FireWall-1 FAQ: Routers That Work With SecureClient
Please note: This content was from when I was operating my FireWall-1 FAQ site, which I stopped operating in August 2005. For some reason people still have links to this stuff on the Internet that people are still clicking on.
I am making this information available again AS IS. Given how old this information is, it is likely wildly inaccurate. I have no plans to update this information.
If you're still running versions of Check Point VPN-1/FireWall-1 where this information is still relevant to you, do yourself a favor and upgrade to a more recent release. If you happen to be running a current release and the information is useful, it's by happenstance :)
LinkSys routers can pass SecuRemote connections provided the following is true:
- Firewall should be at version 4.1 SP3 or above.
- Firewall and users are both defined to use IKE (not FWZ) with 3DES encryption and SHA1 authentication (MD5 doesn't work).
- Secure Client is configured to use IKE as it's default encryption scheme.
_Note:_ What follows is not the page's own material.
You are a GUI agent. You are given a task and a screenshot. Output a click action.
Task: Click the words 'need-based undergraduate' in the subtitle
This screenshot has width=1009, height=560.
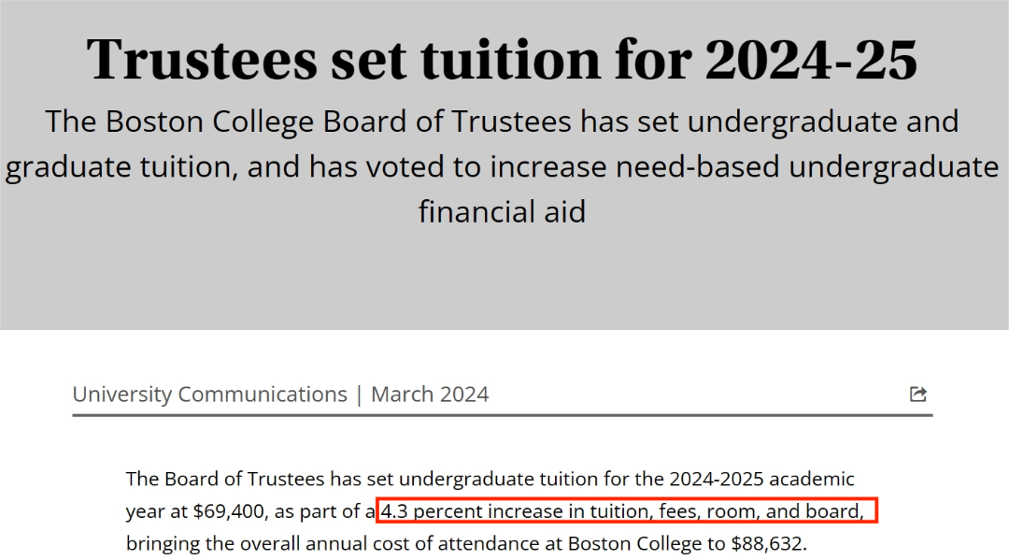coord(807,166)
UDP Encapsulation is highly recommended, but not required.
- Linksys router has firmware version 1.39 or above and one of the following enabled (not all options work in all situations): Enable the DMZ feature for the host doing SecuRemote Enable port forwarding for port 500 to the PC doing the VPN Enable port triggering on port 500 (no need to specify which machine) Enable SPI (Stateful Packet Inspection) mode ** Enable IPSec Passthru
See also the FAQ: Secure Client and NAT
To make the NETGEAR FM114P firewall router work with securemote or secureclient you'll have to make to following changes:
First setup your securemote/client to "force UDP encapsulation" (Tools > Advanced IKE settings > check force UDP encapsulation) Don't forget to restart the client!
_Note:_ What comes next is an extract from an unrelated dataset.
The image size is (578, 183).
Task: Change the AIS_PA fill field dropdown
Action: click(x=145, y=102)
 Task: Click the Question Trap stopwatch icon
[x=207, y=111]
Next, go to your router web interface, normally http://192.168.0.1 Go to "Services" (left side)
Click on "Add custom services" Name: IPSEC500 Type: UDP Start Port: 500 Finish Port: 500 click apply
Click on "Add custom services" Name: IPSEC2746 Type: UDP Start Port: 2746 Finish Port: 2746 click apply
Goto to "Rules" (left side)
On the "inbound service" section, click ADD Service: IPSEC500(UDP:500) Action: ALLOW always Send to LAN Server: the IP of your computer using the client click apply
On the "inbound service" section, click ADD Service: IPSEC2746(UDP:2746) Action: ALLOW always Send to LAN Server: the IP of your computer using the client click apply
This should do the trick. To make things more secure you could also define the IP range your company uses. (WAN users)
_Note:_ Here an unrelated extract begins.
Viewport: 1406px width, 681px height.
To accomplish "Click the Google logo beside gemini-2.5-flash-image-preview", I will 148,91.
I have personally had no problems with Nexland routers. However, to support two or more clients going to same firewall in NG, you will need to make a change to the firewall configuration.
To change the VPN-1/FireWall-1 NG behavior to that of VPN-1/FireWall-1 4.1, proceed as follows:
On the Management Server
Use the dbedit utility to set the udp_encapsulation_by_qm_id property to false, as shown below (in the following example the VPN-1/FireWall-1 administrator name is "fwadmin"): dbedit> modify properties firewall_properties udp_encapsulation_by_qm_id false dbedit> update properties firewall_properties Open the Policy Editor, click Yes when asked to update your topology data due to inconsistencies. Install the security policy A phoneboy.com reader writes: "The IPSec implementation in the Netgear MR 814 won't work with ecuRemote FP3 (or others, I expect). I got Outlook 2000 to work talking to an Exchange 2000 server, but double-clicking on 'My Computer' to see mapped drives hung the computer indefinitely. Switching back to my trusty Nexland ISB 400 worked just fine. Had the same results on 2 different computers attached to this Netgear. I tried it again to make sure of what I was seeing. With older (bad) versions of SecuRemote (like 4176) I have experienced shared drives working, but Outlook hanging."
D-Link 802.11b/g Routers
DI-614+ - works if you enable IPSEC Passthru and upgrade the firmware
DSL-604+ - works if you enable IPSEC Passthru and upgrade the firmware
DSL-G604T - works if you enable IPSEC Passthru
go to ftp://ftp.dlink.com for the firmware upgrades.
Comment on Netgear Routers
Comment from Daniel Chee: Just wanted to let you know that your site is very helpful in getting my SecureClient? to work. I also wanted to let you know that the Netgear WGR614 v3 that I had did not work with SecureClient?. It is supposed to have IPSec passthru enabled by default and I cannot find any setting in the management console to force it to enable/disable. Port forwarding all the necessary ports and it still wouldn't work right. The client will connect for about 5 minutes and then disconnect immediately. Netgear support was useless, simply telling me to port forward and then never reply to my follow up question.
I replaced the Netgear with a Linksys WRT54G and it has been flawless since.